Entries taken from a collection:
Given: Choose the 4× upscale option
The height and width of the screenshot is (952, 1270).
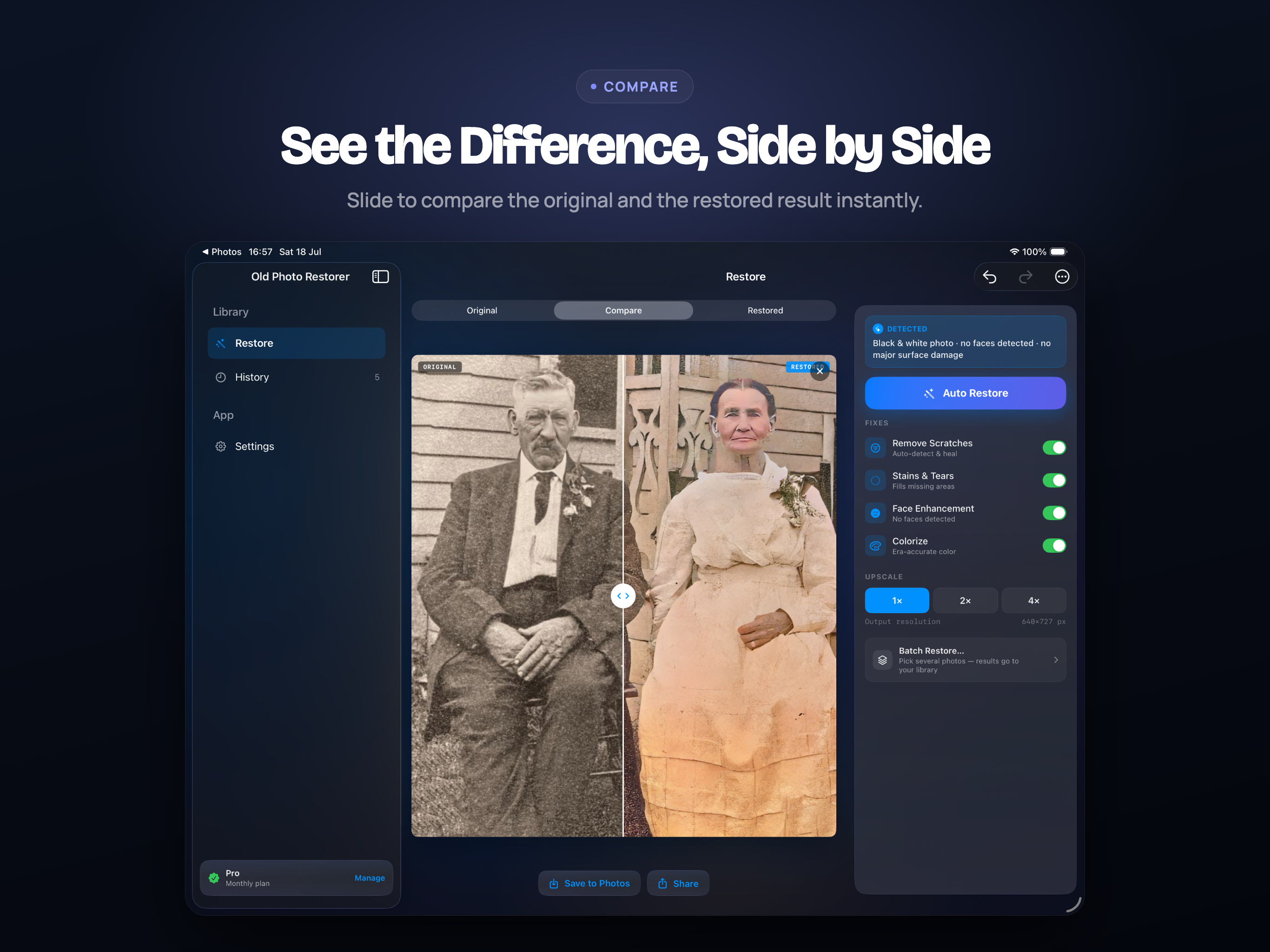Looking at the screenshot, I should pos(1033,600).
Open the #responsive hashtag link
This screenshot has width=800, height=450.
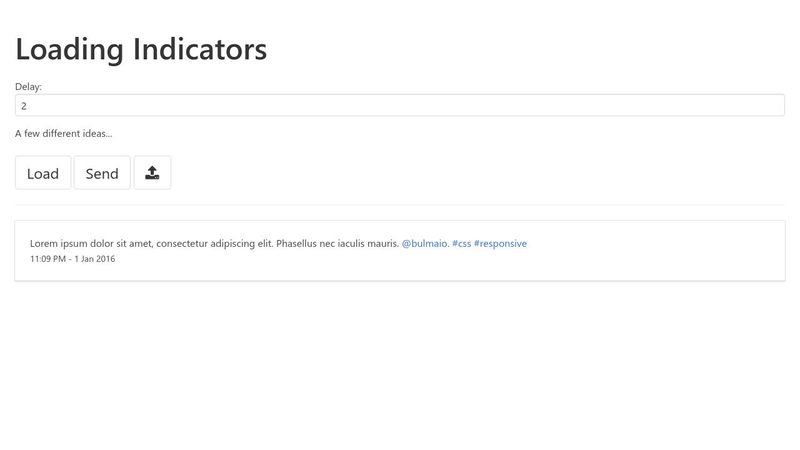coord(500,244)
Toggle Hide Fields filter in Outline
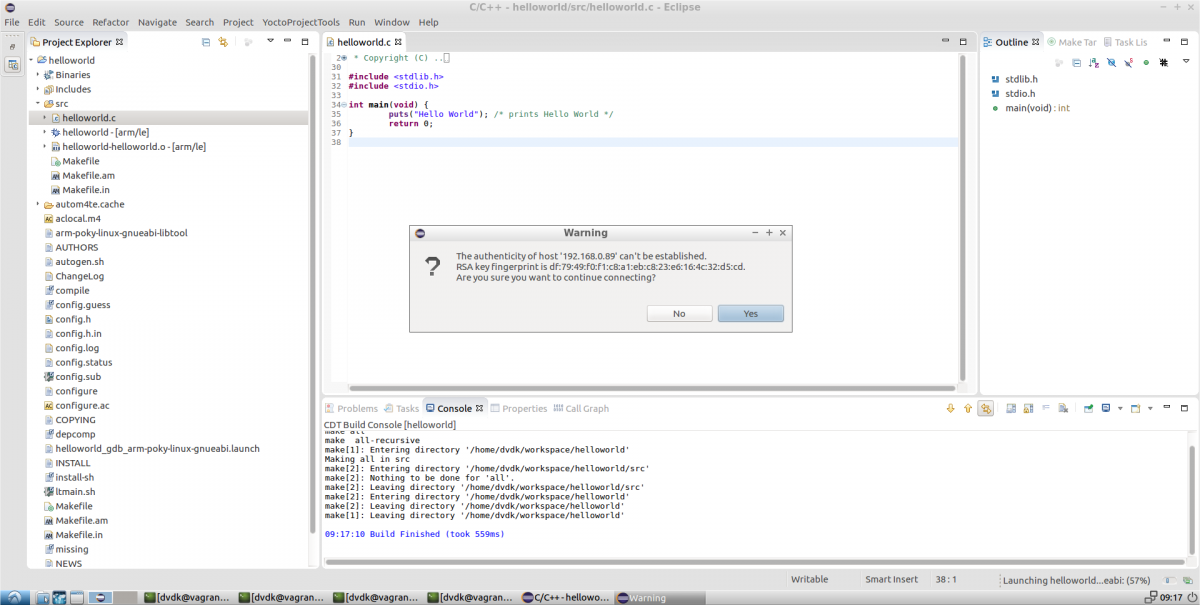The width and height of the screenshot is (1200, 605). 1110,62
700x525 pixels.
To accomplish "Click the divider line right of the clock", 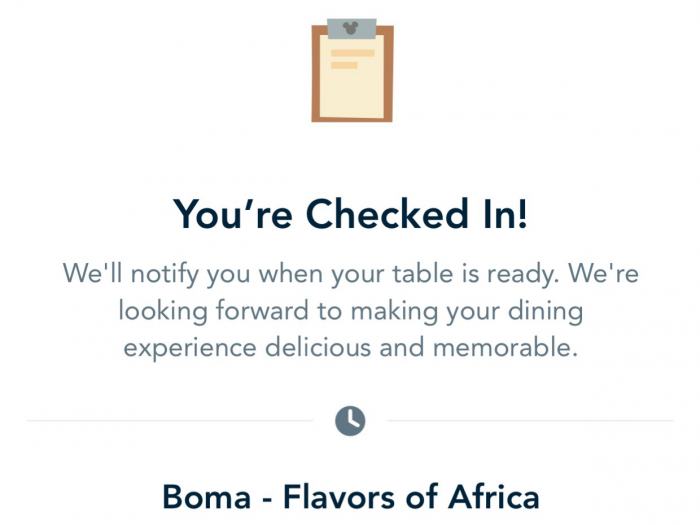I will (x=530, y=421).
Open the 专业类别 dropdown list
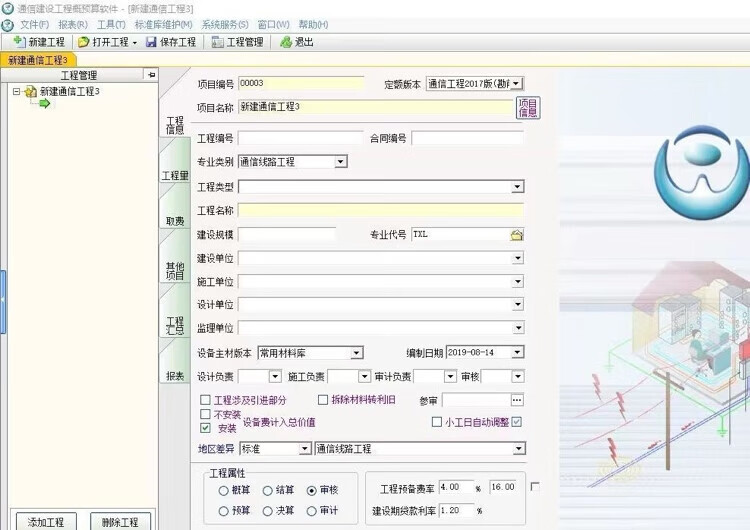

EXERCISE GOAL: Report every line in the data that holds "Open", copying each one.

RESULT BELOW:
Open the #responsive hashtag link
Open the 专业类别 dropdown list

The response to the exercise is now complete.